● SÉRIE DE CONSIGNES
- a) D’après l’extrait sur le droit de préemption, de quel délai les requérants disposent-ils pour former un recours contentieux contre une décision administrative ?
- b) Dans l’extrait sur le droit de préemption, reprenez le passage commençant par « Acquéreur évincé, destinataire » et s’achevant par « vente par adjudication. », en substituant « Les hauts magistrats » à « Les Sages ».
- c) Traduisez en anglais la phrase suivante de l’extrait sur le droit de préemption : « Les acquéreurs évincés ont alors porté l’affaire devant le Conseil d’Etat qui a donné raison aux magistrats de la CAA. »

━━━━━ TEXTE EXTRAIT

Les décisions de préemption doivent répondre à un formalisme exigeant et nourrissent de ce fait une jurisprudence abondante. Nouvelle illustration avec un arrêt du 16 décembre 2019 dans lequel la Haute juridiction administrative vient affirmer que l’acquéreur évincé d’un immeuble préempté peut contester la décision… mais pas ad vitam aeternam. Les Sages appliquent dans cette affaire les principes de la jurisprudence « Czabaj ».

Le maire d’une commune avait décidé de préempter un immeuble pour l’acquisition duquel des particuliers, qui n’avaient pas été notifiés de cette décision, avaient conclu une promesse de vente. Quelques années plus tard, ces derniers ont demandé et obtenu du tribunal administratif l’annulation de la décision de préemption. La commune a fait appel et le jugement du TA a été annulé, la cour administrative d’appel (CAA) ayant estimé le recours tardif. Les acquéreurs évincés ont alors porté l’affaire devant le Conseil d’Etat qui a donné raison aux magistrats de la CAA.

Acquéreur évincé, destinataire de la décision de préemption

Les Sages commencent par rappeler les délais de recours contentieux qui sont ouverts aux requérants contre une décision administrative : deux mois à compter de la notification ou de la publication de la décision litigieuse (art. R. 421-1 du Code de justice administrative, dans sa version applicable au moment des faits). Et d’ajouter que ces délais ne sont opposables qu’à la condition d’avoir été mentionnés dans la notification de la décision avec l’indication des voies et délais de recours (article R. 421-5 du CJA). Le Conseil d’Etat énonce ensuite que l’acquéreur évincé figure bien au nombre des personnes destinataires de la décision de préemption auxquelles cette décision doit être notifiée (1), à l’instar du propriétaire, du mandataire ou de l’adjudicataire en cas de vente par adjudication.

━━━━━━━━━━
━━━━━ DONNÉES RECUEILLIES

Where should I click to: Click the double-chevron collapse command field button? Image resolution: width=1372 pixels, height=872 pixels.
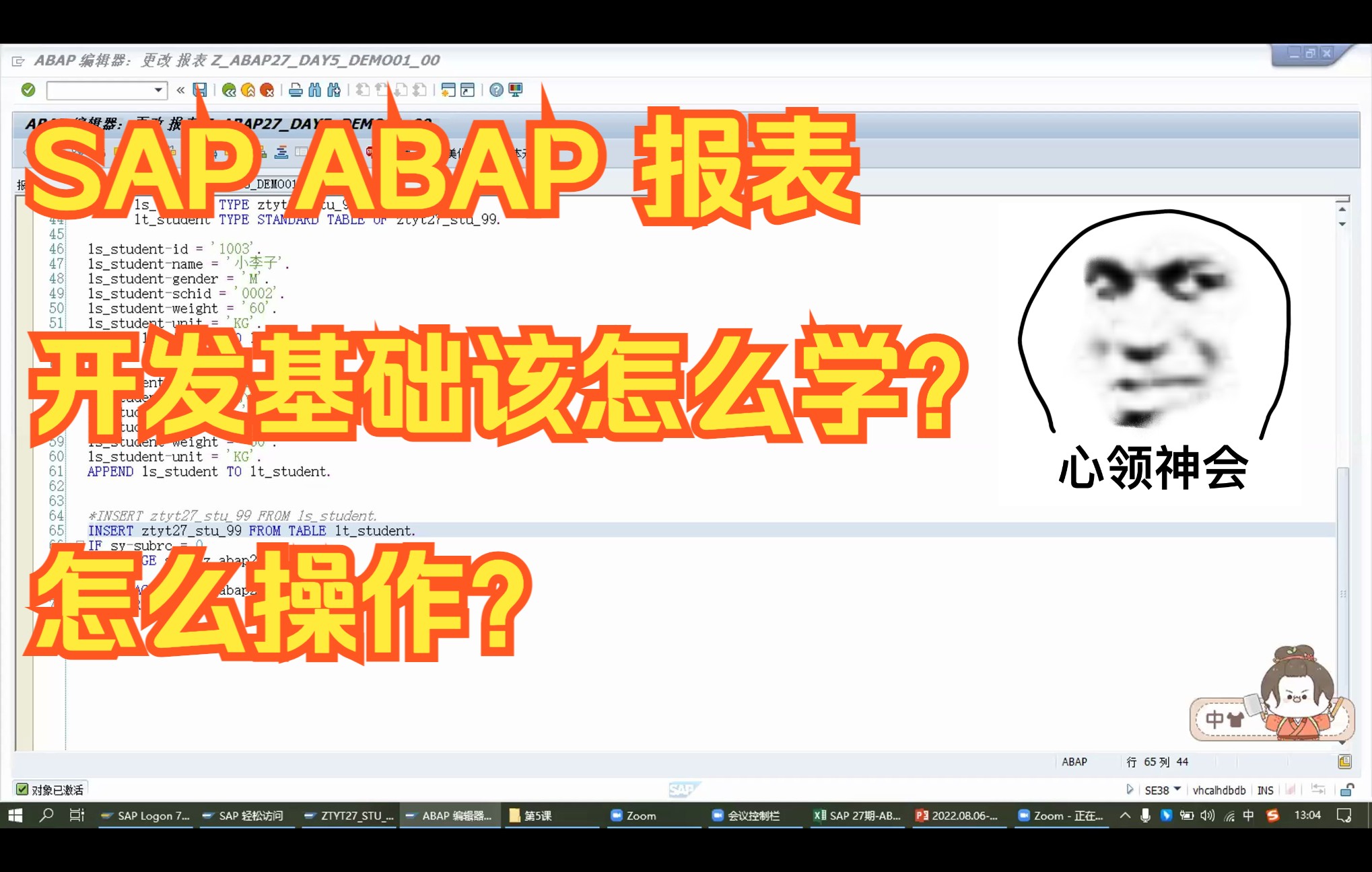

━━━━━━━━━━

● RÉPONSES AUX CONSIGNES
- a) Deux mois à compter de la notification ou de la publication de la décision litigieuse.

- b)
Acquéreur évincé, destinataire de la décision de préemption

Les hauts magistrats commencent par rappeler les délais de recours contentieux qui sont ouverts aux requérants contre une décision administrative : deux mois à compter de la notification ou de la publication de la décision litigieuse (art. R. 421-1 du Code de justice administrative, dans sa version applicable au moment des faits). Et d’ajouter que ces délais ne sont opposables qu’à la condition d’avoir été mentionnés dans la notification de la décision avec l’indication des voies et délais de recours (article R. 421-5 du CJA). Le Conseil d’Etat énonce ensuite que l’acquéreur évincé figure bien au nombre des personnes destinataires de la décision de préemption auxquelles cette décision doit être notifiée (1), à l’instar du propriétaire, du mandataire ou de l’adjudicataire en cas de vente par adjudication.

- c) The ousted buyers then took the case to the Conseil d’Etat, which ruled in favor of the CAA judges.